If we could disable type-checking in Haskell, the interpreter is simply:

eval c = uncurry (bool (uncurry (c . bool const ap)) (eval (eval . (c .))))

and satisfies:

eval c (encode m n) == c m n

where:

data CL = App CL CL | S | K
encode m n = case m of
  x :@ y -> (True, (encode x (encode y n)))
  S -> (False, (False, n))
  K -> (False, (True , n))

Some of our type-challenged compilers will happily run this crazy code. Our "Fixity" compiler accepts the following:

data Bool = True | False;
id x = x;
const x y = x;
ap x y z = x z(y z);
bool x y b = case b of { True -> y ; False -> x };
uncurry f x = case x of { (,) a b -> f a b };
(.) f g x  = f (g ( x));
encode m n = case m of
  { S -> (False, (False, n))
  ; K -> (False, (True , n))
  ; App x y -> (True, (encode x (encode y n)))
  };
eval c = uncurry (bool (uncurry (c . bool ap const)) (eval (eval . (c .))));
go s = eval id (encode (App (App S K) K) s);

Since SKK is the identity, the above program just returns the input.

Kiselyov’s bracket abstraction algorithm leads us to wonder: why limit ourselves to S and K? After all, in lambda calculus, we could prohibit terms with a De Bruijn index greater than 2 and retain the same computing power, but nobody bothers. Why insist on two particular combinators?

Hole in one

With no restrictions, adding combinators to the definition of CL to obtain a smaller self-interpreter is too easy. In the extreme, we could take a "trusting trust" approach and define a combinator X which decodes a given binary string to a CL term and interprets it.

The set of all combinators is X, S, and K. Representing X with 1 bit trivially results in a 1-bit self-interpreter.

Rule of three

Perhaps it’s reasonable to say a combinator is eligible if it is equivalent to a closed lambda term with at most 3 lambda abstractions and at most 3 applications. That is, every combinator is at most as complex as the S combinator.

We choose the following 6 combinators:

Sxyz = xz(yz)
Bxyz = x (yz)
Cxyz = xz(y )
Kxy  = x
Txy  = yx
Vxyz = zxy

We encode them in binary according to the following table (where the backquote represents application):

` 1
B 01
V 0011
T 0010
S 0001
C 00001
K 00000

Then the following is a binary self-interpreter:

f c = T(V(T(V(T(T.V(V(T(c.V K C))(c S))(c.V T V)))(c B)))(f(f.(c.))))

Kiselyov’s algorithm yields:

`Y``B`BT``B`S``BV``BT``S``BV``BT``B`BT``S``BV``S``BV``BT``CB``VKC`TS``CB``VTV`TB``SB``C``BBBB

We define the Y combinator with:

Y = ``B``TT``CB``STT

so our self-interpreter takes 232 bits, beating Tromp’s Theorem 4 record of 263 bits.
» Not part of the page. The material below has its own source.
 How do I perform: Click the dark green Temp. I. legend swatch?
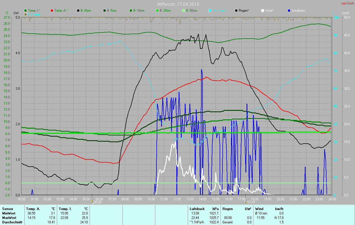point(26,11)
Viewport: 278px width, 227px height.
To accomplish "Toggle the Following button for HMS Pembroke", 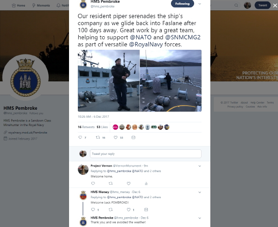I will 183,4.
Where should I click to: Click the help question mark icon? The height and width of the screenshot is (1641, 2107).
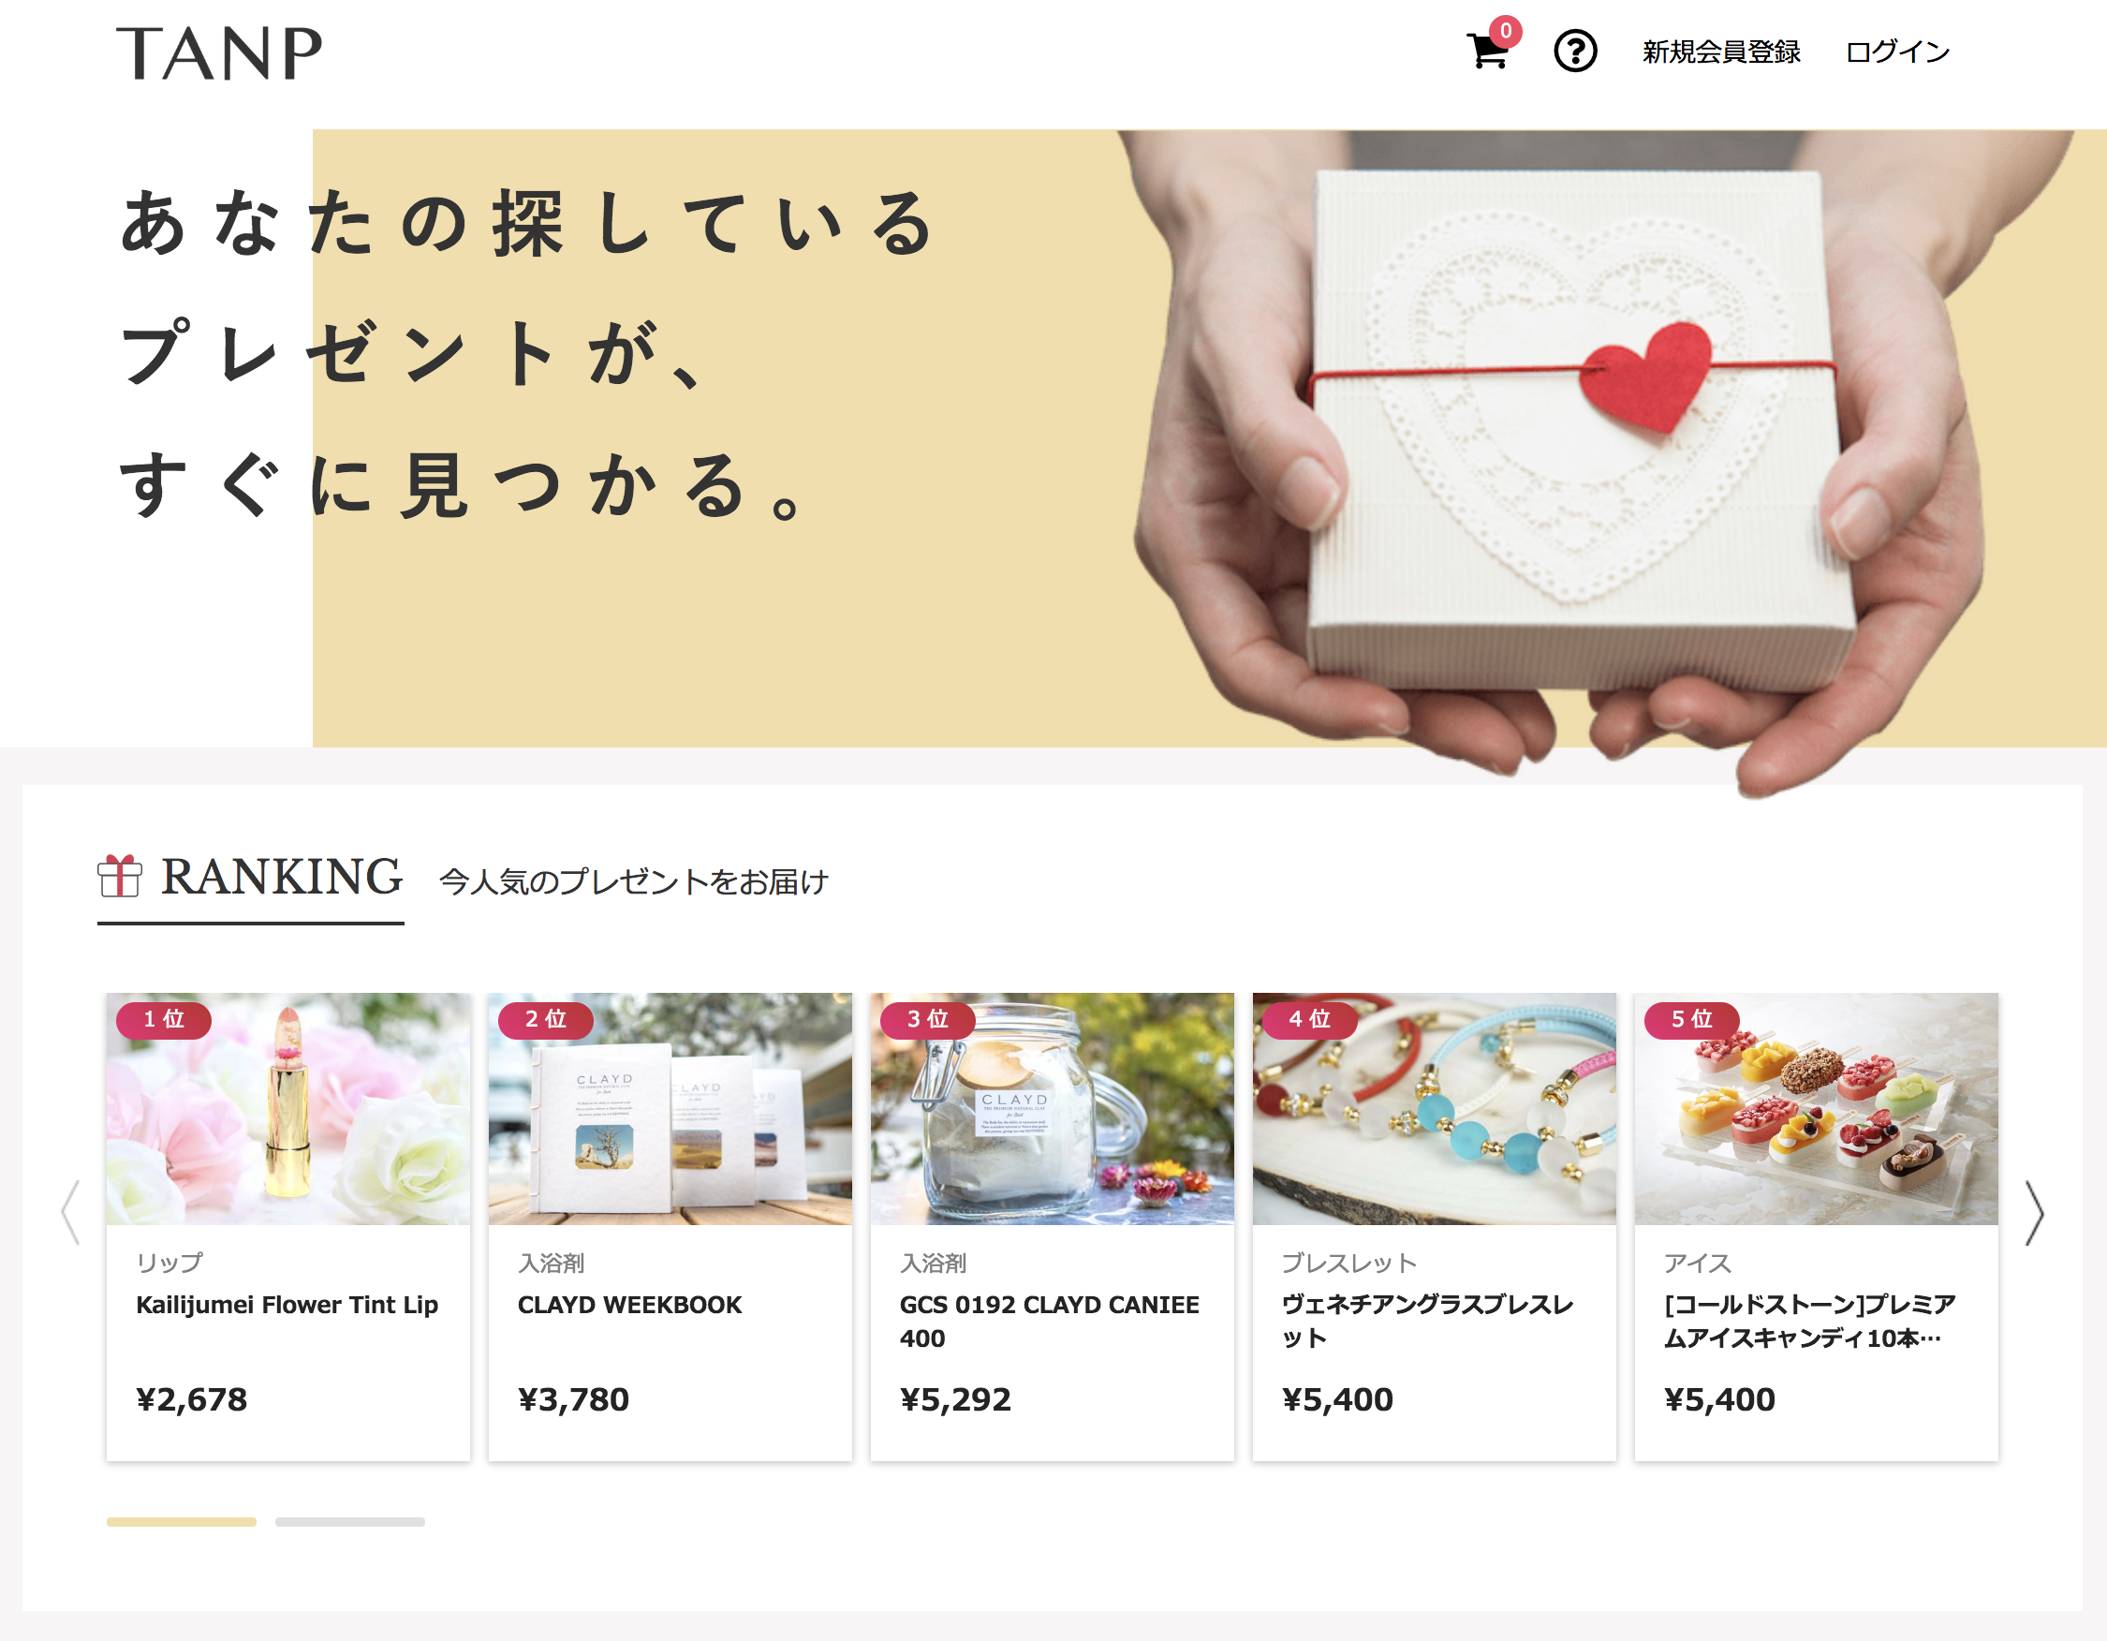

The following demonstrates this self-interpreter in our "Fixity" compiler:

data Bool = True | False;
id x = x;
const x y = x;
flip x y z = x z y;
ap x y z = x z(y z);
bool x y b = case b of { True -> y ; False -> x };
uncurry f x = case x of { (,) a b -> f a b };
(.) f g x  = f(g(x));
data CL = K | C | S | T | V | B | App CL CL;
encode m n = case m of
  { K -> (False, (False, (False, (False, (False, n)))))
  ; C -> (False, (False, (False, (False, (True , n)))))
  ; S -> (False, (False, (False, (True , n))))
  ; T -> (False, (False, (True , (False, n))))
  ; V -> (False, (False, (True , (True , n))))
  ; B -> (False, (True , n))
  ; App x y -> (True, (encode x (encode y n)))
  };
t = uncurry;
v = bool;
eval c = t(v(t(v(t(t . v(v(t(c . v const flip))(c ap))(c . v t v)))(c(.)))) (eval(eval . (c .))));
demo _ = eval id (encode (App T (App K (App (App S K) K))) ("one", "two"));

The term T(K(SKK)) returns the second element of a Scott-encoded pair, so the above computes snd ("one", "two").

Is it sporting to consider the Y combinator primitive? If so, we could likely shrink the interpreter further.

Instant REPL play

Interactive REPLs such as GHCi shine when we want to ask the computer for help while reducing the number of dreaded edit-compile-run cycles.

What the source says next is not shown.